Dice el dicho que » cuando el río suena es porque agua lleva» y en Mazatlán trasciende y crece la versión de que el partido político Movimiento Ciudadano (MC) estaría ofreciendo una candidatura a la reconocida empresaria local María José Salazar Reyes «Majo» como la conocen sus familiares y amigos. Este rumor se mantiene como tal, nadie lo ha confirmado ni rechazado. Y surge en un contexto donde Morena, el partido gobernante en el puerto, ha adelantado sus tiempos para definir quién o quienes serían sus cartas políticas para el procesos electoral de 2027.
El rumor adquiere relevancia en principio por dos cosas: se trata de una joven mujer que sorpresivamente saltó a la palestra de los negocios inmobiliarios en esta ciudad, hace apenas unos años. Ella y su familia son los promotores de una compañía constructora que ha logrado infinidad de desarrollos, para estar en la cima del ramo. Lo que indica que habría suficiente dinero en el escenario de una posible candidatura. Pero otro elemento que alimenta la polémica es que la joven empresaria tiene nula experiencia en la política, lo que llama la atención del ¿por qué? o de ¿dónde surge el interés en querer ser gobierno? —de ser cierto que busca una posición política—, no se conoce algún mínimo antecente que justifique el supuesto objetivo.
Esta situación también se desarrolla en un contexto donde la política ha degrado bastante su ejercicio. Hoy día, con Morena por ejemplo, prácticamente gana una elección «quien sea» pues con la clientela electoral que surgió del fenómeno político que encabezó Andrés Manuel López Obrador, en su lucha social de más de 25 años, y el efecto de los programas sociales; hacen ganar a acualquier hombre o mujer, sin importar mucho su experiencia política.
Pero el contexto de Morena no aplica en un posible proceso electoral de la señora «majo»; o al menos que estén apostando a una elección soportada a base de dinero —factor importante en una contienda política, pero tampoco determinante— pues sobran casos de ejemplos donde el recurso económico por sí solo no es suficiente para llegar al éxito en una contienda política. Ahí está el caso de Jesús Vizcarra Calderón, acaudalado empresario sinaloense que ni con todo su dinero pudo lograr ganar las elecciones para gobernador de Sinaloa en 2010. Y sobran ejemplos en este sentido.
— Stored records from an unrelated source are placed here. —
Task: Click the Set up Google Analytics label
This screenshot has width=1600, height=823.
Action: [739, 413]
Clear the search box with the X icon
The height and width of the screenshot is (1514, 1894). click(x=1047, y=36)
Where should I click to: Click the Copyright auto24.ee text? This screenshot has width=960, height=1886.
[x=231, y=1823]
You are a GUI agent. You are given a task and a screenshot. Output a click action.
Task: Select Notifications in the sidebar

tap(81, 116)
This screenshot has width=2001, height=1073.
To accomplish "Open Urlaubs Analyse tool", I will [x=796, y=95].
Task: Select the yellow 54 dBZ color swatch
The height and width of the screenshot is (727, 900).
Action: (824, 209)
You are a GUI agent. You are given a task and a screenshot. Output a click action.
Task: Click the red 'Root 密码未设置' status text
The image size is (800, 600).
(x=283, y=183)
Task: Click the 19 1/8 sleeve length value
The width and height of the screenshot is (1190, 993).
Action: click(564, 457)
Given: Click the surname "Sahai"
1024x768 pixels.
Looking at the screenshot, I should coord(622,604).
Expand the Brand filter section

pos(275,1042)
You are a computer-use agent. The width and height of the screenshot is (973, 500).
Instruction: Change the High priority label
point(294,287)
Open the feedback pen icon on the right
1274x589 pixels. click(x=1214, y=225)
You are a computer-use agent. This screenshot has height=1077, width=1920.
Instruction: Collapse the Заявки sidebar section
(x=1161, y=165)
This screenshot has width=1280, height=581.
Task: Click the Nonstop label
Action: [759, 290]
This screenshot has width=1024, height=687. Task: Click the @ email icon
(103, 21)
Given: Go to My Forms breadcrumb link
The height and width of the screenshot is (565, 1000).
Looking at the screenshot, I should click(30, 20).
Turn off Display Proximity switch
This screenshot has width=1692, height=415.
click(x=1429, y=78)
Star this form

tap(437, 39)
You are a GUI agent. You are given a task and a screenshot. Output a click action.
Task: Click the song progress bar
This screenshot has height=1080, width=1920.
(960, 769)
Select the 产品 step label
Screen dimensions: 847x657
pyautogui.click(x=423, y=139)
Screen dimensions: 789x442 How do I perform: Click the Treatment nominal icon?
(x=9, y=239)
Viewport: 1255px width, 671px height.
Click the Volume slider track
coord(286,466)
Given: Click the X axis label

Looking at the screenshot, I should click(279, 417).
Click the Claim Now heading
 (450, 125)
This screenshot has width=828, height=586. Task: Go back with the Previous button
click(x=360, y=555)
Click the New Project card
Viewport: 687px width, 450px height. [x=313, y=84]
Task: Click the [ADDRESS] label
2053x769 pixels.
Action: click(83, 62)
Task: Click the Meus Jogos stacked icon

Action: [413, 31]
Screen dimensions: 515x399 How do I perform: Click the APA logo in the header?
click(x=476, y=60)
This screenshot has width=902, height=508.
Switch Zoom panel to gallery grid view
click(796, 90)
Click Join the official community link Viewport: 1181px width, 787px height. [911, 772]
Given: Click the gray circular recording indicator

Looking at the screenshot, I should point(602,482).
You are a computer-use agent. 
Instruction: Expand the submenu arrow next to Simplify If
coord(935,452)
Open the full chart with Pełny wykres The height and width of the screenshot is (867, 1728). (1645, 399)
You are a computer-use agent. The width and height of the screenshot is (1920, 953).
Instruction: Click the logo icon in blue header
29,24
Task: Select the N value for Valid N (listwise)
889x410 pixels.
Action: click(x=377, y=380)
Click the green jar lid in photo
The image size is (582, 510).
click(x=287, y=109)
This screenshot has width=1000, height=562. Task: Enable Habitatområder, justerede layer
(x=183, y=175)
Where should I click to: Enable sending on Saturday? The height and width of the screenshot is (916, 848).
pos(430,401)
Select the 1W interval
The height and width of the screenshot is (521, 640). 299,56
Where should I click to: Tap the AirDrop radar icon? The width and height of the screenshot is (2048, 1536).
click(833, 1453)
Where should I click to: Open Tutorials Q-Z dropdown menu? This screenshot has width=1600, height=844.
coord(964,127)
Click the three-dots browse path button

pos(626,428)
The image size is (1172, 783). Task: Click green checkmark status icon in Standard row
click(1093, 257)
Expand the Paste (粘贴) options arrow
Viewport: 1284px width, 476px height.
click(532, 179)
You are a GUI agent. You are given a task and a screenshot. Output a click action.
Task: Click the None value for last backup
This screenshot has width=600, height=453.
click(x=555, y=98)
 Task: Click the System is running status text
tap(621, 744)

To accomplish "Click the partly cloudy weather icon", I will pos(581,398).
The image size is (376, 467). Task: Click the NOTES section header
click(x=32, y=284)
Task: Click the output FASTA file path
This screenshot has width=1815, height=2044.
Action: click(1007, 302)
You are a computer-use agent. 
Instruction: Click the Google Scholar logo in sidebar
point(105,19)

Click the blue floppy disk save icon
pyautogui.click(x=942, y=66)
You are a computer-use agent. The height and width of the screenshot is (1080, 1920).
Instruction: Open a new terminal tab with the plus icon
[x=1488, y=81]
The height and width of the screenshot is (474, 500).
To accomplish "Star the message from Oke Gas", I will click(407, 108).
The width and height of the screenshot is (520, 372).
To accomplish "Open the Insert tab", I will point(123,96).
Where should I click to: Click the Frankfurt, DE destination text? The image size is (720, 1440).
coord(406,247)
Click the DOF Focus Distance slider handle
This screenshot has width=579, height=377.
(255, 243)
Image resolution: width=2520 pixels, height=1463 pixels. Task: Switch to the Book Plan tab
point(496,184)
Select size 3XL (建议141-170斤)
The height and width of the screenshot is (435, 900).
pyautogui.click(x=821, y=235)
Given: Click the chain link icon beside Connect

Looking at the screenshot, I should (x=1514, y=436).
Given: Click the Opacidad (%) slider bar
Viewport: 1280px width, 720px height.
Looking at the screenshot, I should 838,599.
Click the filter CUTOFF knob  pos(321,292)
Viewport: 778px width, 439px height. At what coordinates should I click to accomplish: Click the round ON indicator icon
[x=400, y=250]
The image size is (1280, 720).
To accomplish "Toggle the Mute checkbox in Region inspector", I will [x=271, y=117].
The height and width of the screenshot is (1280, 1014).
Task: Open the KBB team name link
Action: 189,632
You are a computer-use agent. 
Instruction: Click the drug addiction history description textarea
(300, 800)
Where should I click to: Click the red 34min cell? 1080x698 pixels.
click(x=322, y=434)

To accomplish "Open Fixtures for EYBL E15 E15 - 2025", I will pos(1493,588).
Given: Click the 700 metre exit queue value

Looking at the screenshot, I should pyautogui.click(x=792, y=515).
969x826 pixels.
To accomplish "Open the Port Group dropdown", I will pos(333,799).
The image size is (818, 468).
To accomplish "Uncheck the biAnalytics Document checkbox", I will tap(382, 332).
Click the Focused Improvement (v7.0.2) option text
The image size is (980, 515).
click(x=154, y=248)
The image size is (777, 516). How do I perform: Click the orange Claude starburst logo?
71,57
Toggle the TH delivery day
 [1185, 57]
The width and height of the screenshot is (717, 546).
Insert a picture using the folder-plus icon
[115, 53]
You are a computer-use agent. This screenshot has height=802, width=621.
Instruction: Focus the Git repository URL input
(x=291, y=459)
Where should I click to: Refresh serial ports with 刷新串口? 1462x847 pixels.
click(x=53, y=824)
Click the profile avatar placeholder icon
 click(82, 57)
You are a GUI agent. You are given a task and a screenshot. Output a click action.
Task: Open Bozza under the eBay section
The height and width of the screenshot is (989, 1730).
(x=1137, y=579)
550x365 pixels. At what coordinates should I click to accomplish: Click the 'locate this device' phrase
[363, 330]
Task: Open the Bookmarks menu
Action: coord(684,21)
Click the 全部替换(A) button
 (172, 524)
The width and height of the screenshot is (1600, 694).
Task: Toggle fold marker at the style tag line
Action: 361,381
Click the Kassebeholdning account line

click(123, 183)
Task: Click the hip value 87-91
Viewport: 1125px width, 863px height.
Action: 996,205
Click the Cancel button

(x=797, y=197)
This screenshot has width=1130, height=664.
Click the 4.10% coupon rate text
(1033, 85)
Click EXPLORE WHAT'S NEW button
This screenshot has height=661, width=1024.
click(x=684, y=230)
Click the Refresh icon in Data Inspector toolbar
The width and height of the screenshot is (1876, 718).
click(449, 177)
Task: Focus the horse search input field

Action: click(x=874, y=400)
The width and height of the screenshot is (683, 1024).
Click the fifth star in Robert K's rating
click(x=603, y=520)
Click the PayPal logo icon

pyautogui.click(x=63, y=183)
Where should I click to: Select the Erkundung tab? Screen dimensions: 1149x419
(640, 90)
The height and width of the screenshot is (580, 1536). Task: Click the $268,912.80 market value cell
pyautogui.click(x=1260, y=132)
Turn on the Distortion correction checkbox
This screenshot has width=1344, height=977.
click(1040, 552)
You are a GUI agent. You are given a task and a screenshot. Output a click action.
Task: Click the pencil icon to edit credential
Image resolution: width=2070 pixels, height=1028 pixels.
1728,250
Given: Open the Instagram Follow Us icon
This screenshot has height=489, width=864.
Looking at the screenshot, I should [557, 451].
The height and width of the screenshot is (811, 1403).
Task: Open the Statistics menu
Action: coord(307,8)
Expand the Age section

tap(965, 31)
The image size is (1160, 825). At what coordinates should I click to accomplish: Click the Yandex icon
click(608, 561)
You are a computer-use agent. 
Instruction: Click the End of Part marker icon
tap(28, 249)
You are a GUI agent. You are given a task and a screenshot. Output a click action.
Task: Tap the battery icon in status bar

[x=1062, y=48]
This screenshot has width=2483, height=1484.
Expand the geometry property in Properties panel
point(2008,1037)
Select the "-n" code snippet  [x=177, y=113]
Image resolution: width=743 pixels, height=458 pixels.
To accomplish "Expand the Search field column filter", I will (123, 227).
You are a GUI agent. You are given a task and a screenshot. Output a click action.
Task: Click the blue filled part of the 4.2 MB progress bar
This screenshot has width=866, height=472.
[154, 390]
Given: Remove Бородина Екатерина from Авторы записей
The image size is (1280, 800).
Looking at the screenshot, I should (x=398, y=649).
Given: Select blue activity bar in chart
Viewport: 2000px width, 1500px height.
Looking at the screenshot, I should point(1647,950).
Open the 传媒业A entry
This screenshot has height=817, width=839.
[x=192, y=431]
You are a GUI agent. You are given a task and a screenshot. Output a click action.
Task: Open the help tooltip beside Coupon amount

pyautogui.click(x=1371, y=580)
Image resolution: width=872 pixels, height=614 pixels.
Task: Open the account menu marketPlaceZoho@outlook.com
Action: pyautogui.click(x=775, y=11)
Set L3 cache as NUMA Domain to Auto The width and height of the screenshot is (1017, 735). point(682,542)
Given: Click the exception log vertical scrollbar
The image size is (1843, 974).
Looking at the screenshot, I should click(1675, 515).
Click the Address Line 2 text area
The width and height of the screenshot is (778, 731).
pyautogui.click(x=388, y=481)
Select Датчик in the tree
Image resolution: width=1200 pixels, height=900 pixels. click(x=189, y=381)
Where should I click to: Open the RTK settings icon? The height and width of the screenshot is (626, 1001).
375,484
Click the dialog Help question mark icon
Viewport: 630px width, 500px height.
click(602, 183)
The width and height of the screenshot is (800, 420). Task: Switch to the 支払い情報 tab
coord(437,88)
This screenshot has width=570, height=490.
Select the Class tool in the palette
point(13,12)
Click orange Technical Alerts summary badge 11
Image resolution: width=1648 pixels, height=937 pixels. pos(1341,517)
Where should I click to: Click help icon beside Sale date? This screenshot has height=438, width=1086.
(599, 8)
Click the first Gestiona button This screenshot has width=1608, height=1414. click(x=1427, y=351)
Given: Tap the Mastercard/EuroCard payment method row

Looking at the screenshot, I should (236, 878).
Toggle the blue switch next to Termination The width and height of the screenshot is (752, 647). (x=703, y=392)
MC debería reflexionar ante esta posibilidad; no es tan sencillo querer aumentar la participación ciudadana para beneficio propio, con una postura carente de calidad política. Para ganar elecciones se requiere no solo dinero, ni nombre, si no pregunten a Luis Donaldo Colosio Riojas: él goza de nombre que lo coloca en el ánimo y reconocimiento de los mexicanos, pero no tiene la suficiente experiencia política. Por eso mantiene un trabajo de territorio y de funciones estrictamente políticas, para lograr el fin: ser candidato a la presidencia de México.
El partido de Dante Delgado Rannauro, el mismo que en Sinaloa impulsó Sergio Torres Félix, ahora bajo la coordinación de Sergio «El Pio» Esquer, debería medir bien su perspectiva. Ganar las elecciones para diputado local, federal o a la presidencia municipal, no es lo mismo que ganar una elección de reinita infantil del carnaval, con dinero. Acá se requiere más que eso. Porque nadie se opone a que la señora «Majo» aspire políticamente, la constitución faculta a todo ciudadano mexicano a votar y ser votado. Pero zapatero a su zapato, no hay éxito de la noche a la mañana, ni dinero que lo garantice.